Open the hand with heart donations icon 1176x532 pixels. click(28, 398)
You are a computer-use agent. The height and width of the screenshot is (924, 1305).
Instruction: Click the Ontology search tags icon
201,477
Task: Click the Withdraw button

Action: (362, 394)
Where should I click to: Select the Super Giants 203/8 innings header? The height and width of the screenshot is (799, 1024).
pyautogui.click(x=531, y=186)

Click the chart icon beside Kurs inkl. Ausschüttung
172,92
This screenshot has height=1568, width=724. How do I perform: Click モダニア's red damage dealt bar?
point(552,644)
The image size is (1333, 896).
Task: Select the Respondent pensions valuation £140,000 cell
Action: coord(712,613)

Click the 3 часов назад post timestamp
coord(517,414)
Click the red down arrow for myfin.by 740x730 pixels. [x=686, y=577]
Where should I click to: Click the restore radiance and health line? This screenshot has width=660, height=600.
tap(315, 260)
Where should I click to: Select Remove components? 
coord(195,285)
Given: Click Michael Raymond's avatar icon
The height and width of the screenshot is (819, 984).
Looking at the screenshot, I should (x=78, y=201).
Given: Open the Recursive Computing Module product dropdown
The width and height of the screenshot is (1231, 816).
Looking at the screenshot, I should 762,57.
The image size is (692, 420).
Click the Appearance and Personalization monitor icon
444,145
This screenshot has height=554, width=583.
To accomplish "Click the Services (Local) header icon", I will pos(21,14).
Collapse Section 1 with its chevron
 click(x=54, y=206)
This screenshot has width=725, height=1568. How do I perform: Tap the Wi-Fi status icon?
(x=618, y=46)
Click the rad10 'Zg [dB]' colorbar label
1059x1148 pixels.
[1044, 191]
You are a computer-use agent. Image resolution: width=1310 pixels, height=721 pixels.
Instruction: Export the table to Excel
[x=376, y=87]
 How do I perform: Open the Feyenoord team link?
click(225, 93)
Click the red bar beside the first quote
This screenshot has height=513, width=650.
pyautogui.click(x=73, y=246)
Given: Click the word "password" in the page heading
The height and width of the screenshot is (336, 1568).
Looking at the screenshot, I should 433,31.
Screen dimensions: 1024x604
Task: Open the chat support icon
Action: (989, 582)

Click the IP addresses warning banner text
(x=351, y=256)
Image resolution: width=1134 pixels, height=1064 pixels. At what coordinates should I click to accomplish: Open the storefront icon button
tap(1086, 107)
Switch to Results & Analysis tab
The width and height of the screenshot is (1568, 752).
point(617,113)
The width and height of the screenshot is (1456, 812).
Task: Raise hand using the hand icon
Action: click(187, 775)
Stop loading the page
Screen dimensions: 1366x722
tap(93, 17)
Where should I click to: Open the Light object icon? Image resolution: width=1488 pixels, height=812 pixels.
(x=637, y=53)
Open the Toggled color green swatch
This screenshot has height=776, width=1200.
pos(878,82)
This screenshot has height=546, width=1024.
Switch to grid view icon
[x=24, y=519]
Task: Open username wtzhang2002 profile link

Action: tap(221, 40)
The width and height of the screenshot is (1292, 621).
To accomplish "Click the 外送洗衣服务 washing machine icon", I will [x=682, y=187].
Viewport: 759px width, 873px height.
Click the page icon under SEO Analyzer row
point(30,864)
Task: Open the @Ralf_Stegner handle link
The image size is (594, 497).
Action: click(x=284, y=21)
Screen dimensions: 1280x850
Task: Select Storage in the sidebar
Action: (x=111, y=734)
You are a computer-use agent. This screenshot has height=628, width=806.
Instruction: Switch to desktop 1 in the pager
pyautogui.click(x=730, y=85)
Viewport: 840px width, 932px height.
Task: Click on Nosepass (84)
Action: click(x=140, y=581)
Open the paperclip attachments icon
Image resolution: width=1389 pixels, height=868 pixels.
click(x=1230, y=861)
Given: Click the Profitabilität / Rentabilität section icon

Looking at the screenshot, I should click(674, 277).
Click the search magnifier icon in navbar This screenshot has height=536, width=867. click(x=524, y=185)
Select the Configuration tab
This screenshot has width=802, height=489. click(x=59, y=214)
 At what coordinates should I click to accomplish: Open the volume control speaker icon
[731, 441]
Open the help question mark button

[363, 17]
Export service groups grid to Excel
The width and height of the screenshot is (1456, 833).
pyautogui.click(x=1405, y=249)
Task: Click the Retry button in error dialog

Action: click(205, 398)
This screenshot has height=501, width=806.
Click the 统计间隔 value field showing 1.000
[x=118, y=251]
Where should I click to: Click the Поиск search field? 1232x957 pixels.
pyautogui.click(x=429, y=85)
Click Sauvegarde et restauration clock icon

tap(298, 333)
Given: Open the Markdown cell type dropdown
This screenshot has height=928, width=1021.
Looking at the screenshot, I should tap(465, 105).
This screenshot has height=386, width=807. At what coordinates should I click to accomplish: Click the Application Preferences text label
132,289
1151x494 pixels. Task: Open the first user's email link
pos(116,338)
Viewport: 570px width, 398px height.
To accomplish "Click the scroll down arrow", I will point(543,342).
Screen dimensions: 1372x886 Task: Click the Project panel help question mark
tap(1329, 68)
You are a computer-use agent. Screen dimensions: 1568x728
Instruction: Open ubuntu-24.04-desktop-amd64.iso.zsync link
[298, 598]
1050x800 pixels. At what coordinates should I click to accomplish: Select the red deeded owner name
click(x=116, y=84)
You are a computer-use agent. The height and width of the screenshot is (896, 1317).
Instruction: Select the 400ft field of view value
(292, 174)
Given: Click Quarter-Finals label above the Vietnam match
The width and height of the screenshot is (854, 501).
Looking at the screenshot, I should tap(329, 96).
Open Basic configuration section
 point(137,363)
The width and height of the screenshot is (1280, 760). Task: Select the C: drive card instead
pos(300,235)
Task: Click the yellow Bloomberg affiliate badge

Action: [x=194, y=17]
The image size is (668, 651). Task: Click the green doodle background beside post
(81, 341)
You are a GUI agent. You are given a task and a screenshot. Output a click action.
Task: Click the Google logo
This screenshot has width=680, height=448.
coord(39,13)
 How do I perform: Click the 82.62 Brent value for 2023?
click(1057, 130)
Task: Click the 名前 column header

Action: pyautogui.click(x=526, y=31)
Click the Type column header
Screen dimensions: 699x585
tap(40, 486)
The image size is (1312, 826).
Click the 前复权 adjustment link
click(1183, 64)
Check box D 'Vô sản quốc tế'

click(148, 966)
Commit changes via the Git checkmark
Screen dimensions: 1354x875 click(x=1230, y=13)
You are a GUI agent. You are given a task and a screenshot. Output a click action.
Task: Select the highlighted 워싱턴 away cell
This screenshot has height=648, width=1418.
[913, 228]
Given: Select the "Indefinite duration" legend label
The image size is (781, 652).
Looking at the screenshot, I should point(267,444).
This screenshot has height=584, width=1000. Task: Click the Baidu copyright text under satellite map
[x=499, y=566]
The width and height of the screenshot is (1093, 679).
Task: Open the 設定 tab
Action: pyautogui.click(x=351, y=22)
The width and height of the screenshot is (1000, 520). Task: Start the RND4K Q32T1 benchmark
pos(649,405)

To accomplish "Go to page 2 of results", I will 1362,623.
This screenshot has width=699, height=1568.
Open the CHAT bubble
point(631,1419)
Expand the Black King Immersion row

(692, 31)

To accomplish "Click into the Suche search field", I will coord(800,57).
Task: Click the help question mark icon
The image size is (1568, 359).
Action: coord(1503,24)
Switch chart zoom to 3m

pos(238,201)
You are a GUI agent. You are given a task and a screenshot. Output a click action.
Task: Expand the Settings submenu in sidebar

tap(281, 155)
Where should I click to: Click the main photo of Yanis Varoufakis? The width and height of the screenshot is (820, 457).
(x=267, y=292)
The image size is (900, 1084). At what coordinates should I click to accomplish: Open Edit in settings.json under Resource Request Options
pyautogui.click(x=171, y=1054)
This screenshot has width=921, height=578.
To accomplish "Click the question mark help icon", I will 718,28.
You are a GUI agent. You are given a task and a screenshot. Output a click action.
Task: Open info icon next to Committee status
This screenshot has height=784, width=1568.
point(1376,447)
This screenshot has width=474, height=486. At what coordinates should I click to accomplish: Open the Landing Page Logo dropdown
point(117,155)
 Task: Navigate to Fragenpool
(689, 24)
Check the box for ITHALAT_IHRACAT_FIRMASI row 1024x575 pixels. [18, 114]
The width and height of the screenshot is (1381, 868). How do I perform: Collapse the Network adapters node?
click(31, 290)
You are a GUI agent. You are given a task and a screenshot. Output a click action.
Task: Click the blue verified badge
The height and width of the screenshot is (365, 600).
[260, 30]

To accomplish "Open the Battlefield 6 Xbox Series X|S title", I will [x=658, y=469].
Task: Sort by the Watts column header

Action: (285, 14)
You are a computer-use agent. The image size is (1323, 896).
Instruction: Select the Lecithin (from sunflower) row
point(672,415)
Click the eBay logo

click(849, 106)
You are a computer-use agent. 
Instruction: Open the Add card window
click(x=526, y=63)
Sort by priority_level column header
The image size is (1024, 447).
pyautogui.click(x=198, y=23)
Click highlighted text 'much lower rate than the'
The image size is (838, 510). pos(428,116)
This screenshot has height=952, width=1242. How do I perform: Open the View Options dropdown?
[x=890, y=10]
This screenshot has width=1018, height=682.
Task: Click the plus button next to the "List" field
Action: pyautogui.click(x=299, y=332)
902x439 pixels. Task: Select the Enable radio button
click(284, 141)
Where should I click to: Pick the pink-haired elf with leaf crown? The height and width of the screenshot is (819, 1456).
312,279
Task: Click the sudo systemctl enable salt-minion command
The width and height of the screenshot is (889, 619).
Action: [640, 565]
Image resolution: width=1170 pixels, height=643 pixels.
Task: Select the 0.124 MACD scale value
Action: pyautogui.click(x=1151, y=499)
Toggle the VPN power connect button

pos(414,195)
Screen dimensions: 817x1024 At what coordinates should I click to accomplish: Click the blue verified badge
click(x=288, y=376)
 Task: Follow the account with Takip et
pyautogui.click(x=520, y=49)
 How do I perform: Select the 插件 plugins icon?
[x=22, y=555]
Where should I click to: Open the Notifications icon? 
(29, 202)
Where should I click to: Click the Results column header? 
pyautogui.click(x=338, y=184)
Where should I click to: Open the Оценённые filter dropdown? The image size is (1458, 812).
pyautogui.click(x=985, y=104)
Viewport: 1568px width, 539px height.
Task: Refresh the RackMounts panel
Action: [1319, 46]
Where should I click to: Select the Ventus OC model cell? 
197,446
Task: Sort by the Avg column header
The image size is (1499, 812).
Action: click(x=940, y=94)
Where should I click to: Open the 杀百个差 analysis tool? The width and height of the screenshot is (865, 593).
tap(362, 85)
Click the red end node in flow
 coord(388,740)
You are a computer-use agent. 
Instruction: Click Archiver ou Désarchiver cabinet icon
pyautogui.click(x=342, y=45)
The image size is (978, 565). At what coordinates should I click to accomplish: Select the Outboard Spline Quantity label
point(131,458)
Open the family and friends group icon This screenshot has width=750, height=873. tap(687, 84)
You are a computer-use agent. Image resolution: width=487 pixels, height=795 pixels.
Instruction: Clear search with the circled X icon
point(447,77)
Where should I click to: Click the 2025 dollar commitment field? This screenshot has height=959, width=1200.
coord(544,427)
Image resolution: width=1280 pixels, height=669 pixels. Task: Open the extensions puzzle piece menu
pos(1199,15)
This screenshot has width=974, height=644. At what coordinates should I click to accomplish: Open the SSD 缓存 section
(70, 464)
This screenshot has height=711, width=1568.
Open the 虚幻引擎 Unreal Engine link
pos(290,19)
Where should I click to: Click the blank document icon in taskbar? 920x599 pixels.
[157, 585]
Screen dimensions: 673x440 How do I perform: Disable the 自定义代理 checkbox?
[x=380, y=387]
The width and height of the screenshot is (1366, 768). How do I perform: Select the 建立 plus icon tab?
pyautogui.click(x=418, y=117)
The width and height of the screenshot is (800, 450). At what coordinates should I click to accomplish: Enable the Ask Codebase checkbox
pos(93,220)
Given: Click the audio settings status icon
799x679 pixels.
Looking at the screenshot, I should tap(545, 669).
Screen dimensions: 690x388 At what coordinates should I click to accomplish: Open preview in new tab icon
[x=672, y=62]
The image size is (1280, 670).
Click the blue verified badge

● ● ● ● ● ● ●

Taking the records from the top, repeat each line exactly until you have repeated the line that contains "You are a computer-use agent. Image resolution: width=1310".

Open the hand with heart donations icon 1176x532 pixels. click(28, 398)
You are a computer-use agent. The height and width of the screenshot is (924, 1305).
Instruction: Click the Ontology search tags icon
201,477
Task: Click the Withdraw button

Action: (362, 394)
Where should I click to: Select the Super Giants 203/8 innings header? The height and width of the screenshot is (799, 1024).
pyautogui.click(x=531, y=186)

Click the chart icon beside Kurs inkl. Ausschüttung
172,92
This screenshot has height=1568, width=724. How do I perform: Click モダニア's red damage dealt bar?
point(552,644)
The image size is (1333, 896).
Task: Select the Respondent pensions valuation £140,000 cell
Action: coord(712,613)

Click the 3 часов назад post timestamp
coord(517,414)
Click the red down arrow for myfin.by 740x730 pixels. [x=686, y=577]
Where should I click to: Click the restore radiance and health line? This screenshot has width=660, height=600.
tap(315, 260)
Where should I click to: Select Remove components? 
coord(195,285)
Given: Click Michael Raymond's avatar icon
The height and width of the screenshot is (819, 984).
Looking at the screenshot, I should (x=78, y=201).
Given: Open the Recursive Computing Module product dropdown
The width and height of the screenshot is (1231, 816).
Looking at the screenshot, I should 762,57.
The image size is (692, 420).
Click the Appearance and Personalization monitor icon
444,145
This screenshot has height=554, width=583.
To accomplish "Click the Services (Local) header icon", I will pos(21,14).
Collapse Section 1 with its chevron
 click(x=54, y=206)
This screenshot has width=725, height=1568. How do I perform: Tap the Wi-Fi status icon?
(x=618, y=46)
Click the rad10 'Zg [dB]' colorbar label
1059x1148 pixels.
[1044, 191]
You are a computer-use agent. Image resolution: width=1310 pixels, height=721 pixels.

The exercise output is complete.